Cross-Country Collaboration: Targeting Resistant Cancers with New Therapeutics
A collaborative research project between scientists from Helmholtz Munich, Goethe University Frankfurt, Ludwig Maximilian University Munich, and Technion, the Israel Institute of Technology in Haifa, on “Understanding and Targeting Degradation-resistant Cancers” is funded with 1.655 million Euro as part of the German-Israeli Project Cooperation (DIP). DIP was inaugurated in 1997 by the German Federal Ministry for Education and Research (BMBF) to strengthen excellence in German-Israeli research cooperation. The Deutsche Forschungsgemeinschaft (DFG, German Research Foundation) has taken over and continues the program while BMBF continues to provide funding for the five-year project.
The project will investigate the increased stabilization of short-lived degradable oncoproteins, which is a hallmark of aggressive and therapy-resistant cancers present in a significant group of patients. Unveiling the molecular and cellular basis of oncoprotein stabilization pathways and developing therapeutics targeting these cancer entities (termed “degradation resistant cancers”), is an urgent and unmet clinical need.

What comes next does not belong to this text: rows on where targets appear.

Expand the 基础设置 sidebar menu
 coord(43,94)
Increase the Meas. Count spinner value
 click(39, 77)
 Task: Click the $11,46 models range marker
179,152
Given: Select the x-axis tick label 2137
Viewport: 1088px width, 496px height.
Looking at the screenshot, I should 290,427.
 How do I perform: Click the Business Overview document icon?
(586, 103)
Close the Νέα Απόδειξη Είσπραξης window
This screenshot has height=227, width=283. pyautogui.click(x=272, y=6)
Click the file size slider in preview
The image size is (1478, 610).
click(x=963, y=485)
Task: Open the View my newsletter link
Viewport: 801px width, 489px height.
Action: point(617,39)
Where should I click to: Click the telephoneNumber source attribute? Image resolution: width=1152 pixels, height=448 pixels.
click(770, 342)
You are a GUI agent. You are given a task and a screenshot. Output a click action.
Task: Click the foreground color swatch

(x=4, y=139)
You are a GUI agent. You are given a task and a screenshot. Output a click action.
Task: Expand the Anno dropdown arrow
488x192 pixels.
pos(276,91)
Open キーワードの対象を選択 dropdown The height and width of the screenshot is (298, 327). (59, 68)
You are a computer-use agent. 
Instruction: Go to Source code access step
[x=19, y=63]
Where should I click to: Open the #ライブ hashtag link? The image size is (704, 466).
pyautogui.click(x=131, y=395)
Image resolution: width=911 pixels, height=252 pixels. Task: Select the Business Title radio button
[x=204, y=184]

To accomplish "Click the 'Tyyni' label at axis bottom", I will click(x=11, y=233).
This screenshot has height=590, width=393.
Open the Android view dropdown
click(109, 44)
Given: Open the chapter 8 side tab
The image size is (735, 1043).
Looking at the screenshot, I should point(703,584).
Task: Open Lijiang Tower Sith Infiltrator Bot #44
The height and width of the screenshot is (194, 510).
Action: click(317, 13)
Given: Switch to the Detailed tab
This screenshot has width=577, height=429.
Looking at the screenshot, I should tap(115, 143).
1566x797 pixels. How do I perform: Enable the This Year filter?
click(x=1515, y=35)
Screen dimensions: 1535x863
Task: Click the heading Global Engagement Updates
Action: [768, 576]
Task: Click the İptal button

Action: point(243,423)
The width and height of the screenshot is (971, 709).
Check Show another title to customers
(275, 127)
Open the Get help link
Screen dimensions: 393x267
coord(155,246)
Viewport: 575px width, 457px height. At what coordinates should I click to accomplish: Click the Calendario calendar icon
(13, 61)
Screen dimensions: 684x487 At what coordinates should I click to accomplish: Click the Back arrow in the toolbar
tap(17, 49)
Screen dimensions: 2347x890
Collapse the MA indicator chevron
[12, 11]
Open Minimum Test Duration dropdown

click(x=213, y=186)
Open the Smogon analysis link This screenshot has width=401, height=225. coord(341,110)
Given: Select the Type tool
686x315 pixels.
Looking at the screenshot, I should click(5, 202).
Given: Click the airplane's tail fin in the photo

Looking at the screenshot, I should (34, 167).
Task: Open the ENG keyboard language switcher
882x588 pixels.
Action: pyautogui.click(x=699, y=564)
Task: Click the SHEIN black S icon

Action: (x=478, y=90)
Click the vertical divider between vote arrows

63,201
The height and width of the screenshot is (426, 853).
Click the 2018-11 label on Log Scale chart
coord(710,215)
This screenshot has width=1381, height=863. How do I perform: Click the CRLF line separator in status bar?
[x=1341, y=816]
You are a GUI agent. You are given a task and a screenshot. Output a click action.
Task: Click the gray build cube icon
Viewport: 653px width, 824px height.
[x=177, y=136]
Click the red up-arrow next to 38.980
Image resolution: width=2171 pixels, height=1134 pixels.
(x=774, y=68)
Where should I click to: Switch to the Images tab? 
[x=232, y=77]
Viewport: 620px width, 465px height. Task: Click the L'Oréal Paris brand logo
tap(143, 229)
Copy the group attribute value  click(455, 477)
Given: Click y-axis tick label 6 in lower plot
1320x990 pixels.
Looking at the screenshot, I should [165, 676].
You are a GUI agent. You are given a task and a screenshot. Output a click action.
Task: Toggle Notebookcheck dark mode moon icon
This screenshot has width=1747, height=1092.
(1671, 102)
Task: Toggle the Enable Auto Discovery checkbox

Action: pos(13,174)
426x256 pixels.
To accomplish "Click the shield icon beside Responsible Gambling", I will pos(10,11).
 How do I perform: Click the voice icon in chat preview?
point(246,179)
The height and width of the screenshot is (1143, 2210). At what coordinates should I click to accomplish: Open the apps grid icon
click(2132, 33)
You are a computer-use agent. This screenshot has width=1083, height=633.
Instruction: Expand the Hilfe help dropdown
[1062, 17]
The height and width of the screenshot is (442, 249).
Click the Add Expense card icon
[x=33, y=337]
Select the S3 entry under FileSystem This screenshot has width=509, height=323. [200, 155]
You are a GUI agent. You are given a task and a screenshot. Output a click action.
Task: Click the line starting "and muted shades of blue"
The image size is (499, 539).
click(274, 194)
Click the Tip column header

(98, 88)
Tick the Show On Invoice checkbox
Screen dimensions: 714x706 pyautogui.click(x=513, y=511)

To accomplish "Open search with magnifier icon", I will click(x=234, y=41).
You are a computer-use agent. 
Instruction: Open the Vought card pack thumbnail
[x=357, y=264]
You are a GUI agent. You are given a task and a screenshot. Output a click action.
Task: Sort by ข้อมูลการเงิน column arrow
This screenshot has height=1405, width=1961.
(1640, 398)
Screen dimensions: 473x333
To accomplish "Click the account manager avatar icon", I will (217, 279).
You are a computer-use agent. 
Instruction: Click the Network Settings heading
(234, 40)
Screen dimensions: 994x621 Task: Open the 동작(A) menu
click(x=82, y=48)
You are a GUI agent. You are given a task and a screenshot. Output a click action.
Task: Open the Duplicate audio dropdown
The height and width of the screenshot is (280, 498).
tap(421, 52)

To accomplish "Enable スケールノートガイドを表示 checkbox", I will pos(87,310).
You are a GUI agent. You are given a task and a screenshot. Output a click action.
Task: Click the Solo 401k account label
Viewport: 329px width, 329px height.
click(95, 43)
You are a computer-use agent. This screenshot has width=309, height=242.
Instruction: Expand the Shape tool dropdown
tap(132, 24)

Three project partners from Technion, Professors Ashraf Brik (Ubiquitin chemistry), Amir Orian, Director Rappaport Technion Integrative Cancer Research Center (ubiquitin dependent protein stability) and Dan Bracha (phase separation) are involved from Israel. On the German side, IBC2 Director Ivan Đikić (Autophagy and small molecule development) and LMU Professor and Helmholtz Munich Group Leader Markus E. Diefenbacher will bring together synergistic expertise to discover fundamental mechanisms that drive oncoprotein stabilization and tumorigenesis. High-end chemical and biochemical methods in the field of targeted protein degradation, combined with fly and mouse genetics and connected to clinical samples and data will be utilized to discover novel layers of protein regulation, including enzymes and mechanisms that are fundamental to the tumorigenesis of degradation-resistant tumors.
In the implementation of the project, the Institute for Lung Health and Immunity (LHI) at Helmholtz Munich and the Experimental Pneumology at the Medical Faculty of the Ludwig Maximilan University Munich, play a key role as an innovation hub. The group of Prof. Diefenbacher will provide access to state-of-the-art technologies, including adeno-associated viruses for gene delivery, along with somatic engineered and genetically tailored preclinical model systems. Via close collaboration with clinicians at the LMU University Hospital and at Asklepios, patient-derived organoids of lung cancer, together with in vivo and ex vivo models, will play pivotal roles in the discovery of new vulnerabilities in cancer and allow the consortium to test innovative, early stage, therapeutics.
Gaining a comprehensive and fundamental understanding of the underlying molecular mechanisms of degradation-resistant tumors will enable the group of scientists to develop novel inhibitors and degraders (PROTACs), which will have direct implications for the future development of ubiquitin-related therapeutics.